SOUTH SAN FRANCISCO, Calif., June 06, 2022 (GLOBE NEWSWIRE) -- Assembly Biosciences, Inc. (Nasdaq: ASMB), a clinical-stage biotechnology company developing innovative, investigational therapeutics targeting hepatitis B virus (HBV) and other viral diseases, today announced the initiation of a Phase 1b trial of its investigational next-generation, highly potent core inhibitor ABI-H3733 (3733).
 
3733 has demonstrated significantly increased potency against covalently closed circular DNA (cccDNA) formation and new virus production as compared to first-generation core inhibitors in preclinical studies, consistent with the company's strategy to optimize its next-generation candidates for antiviral activity against both mechanisms. This trial builds upon the results of a previous Phase 1a study of 3733 showing a favorable safety and pharmacokinetic profile and will evaluate a new tablet formulation with the potential for convenient once-daily dosing.
 
"We look forward to better understanding the safety profile and impact of activity of this novel, next-generation core inhibitor candidate in patients with chronic HBV infection through this trial," said John McHutchison, AO, MD, chief executive officer and president of Assembly Bio. "This study initiation serves as an important milestone in the clinical development program for 3733, a promising candidate that has demonstrated increased potency against both HBV core inhibitor mechanisms and against cccDNA formation in particular, and advances our strategy to pursue finite and curative HBV therapies."
 
The Phase 1b clinical trial is a randomized, multi-center, double-blind and placebo-controlled study that will evaluate the safety, pharmacokinetics and antiviral activity of 3733 in adults with chronic HBV (cHBV) infection.
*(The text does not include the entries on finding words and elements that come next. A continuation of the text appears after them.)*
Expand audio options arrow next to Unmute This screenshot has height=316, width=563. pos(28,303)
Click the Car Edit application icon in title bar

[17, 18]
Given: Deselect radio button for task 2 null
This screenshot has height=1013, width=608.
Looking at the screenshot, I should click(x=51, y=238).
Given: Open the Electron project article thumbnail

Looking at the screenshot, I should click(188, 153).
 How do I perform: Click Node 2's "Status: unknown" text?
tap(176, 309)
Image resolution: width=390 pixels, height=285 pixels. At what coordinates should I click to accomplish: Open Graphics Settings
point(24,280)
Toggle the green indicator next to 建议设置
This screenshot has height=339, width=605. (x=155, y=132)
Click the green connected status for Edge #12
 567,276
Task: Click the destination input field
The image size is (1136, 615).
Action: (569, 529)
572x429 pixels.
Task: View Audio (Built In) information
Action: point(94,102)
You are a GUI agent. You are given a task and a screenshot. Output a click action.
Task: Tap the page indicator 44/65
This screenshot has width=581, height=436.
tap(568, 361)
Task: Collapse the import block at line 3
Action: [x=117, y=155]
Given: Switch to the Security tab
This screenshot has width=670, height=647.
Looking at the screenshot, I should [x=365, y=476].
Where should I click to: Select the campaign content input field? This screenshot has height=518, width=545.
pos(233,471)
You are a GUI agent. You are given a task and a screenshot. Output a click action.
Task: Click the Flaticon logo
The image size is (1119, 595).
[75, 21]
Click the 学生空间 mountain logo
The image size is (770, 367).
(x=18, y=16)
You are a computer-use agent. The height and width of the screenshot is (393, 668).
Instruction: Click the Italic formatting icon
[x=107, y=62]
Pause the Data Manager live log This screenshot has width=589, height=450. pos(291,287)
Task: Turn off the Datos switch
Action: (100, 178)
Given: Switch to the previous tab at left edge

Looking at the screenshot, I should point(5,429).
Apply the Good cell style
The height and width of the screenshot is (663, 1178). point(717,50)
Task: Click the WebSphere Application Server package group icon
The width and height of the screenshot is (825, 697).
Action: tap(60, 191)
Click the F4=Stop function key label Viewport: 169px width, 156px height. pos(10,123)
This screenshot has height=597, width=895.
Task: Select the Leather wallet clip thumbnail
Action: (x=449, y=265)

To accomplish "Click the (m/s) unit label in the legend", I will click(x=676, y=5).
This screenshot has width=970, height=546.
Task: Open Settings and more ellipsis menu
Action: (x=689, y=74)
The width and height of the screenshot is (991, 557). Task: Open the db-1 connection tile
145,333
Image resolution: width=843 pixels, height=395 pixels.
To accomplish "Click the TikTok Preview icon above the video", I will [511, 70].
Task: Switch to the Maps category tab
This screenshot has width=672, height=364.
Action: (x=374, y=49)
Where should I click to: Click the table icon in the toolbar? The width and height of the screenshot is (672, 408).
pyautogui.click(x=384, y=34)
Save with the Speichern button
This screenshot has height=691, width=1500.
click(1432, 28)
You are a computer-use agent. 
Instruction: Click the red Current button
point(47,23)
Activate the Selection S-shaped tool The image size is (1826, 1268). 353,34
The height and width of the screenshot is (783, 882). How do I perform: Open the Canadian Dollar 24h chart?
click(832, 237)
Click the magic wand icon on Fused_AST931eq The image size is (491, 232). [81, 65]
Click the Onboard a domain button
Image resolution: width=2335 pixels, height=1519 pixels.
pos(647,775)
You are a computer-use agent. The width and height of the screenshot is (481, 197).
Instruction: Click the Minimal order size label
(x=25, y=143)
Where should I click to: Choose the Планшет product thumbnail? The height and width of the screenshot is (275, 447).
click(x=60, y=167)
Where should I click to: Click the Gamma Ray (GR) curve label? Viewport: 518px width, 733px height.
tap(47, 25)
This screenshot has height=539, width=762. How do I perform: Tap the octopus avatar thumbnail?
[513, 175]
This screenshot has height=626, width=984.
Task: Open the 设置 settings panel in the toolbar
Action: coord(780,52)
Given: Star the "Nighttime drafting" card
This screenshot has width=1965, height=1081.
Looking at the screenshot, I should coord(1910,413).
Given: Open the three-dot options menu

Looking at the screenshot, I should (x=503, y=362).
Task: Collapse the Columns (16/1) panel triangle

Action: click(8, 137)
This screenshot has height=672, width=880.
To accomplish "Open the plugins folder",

The dose-escalation trial will enroll approximately 50 patients with diagnosed cHBV infection who are treatment naïve or who are off treatment. Patients will be randomized 8:2 between the new tablet formulation of 3733 and placebo for a period of 28 days. The objectives of the study include assessments of safety, tolerability and pharmacokinetics of 3733 in patients with cHBV infection, as well as changes in HBV DNA and other viral parameters associated with 3733 treatment. Results of the trial will support dose selection for a future Phase 2 trial.
 
Additional information about the Phase 1b clinical trial will be available at www.clinicaltrials.gov. Additional details about the new tablet formulation of 3733 will be provided in a poster accepted for presentation at the International Liver Congress™ (ILC), the Annual Meeting of the European Association for the Study of the Liver (EASL), taking place virtually and in person in London on June 22-26, 2022.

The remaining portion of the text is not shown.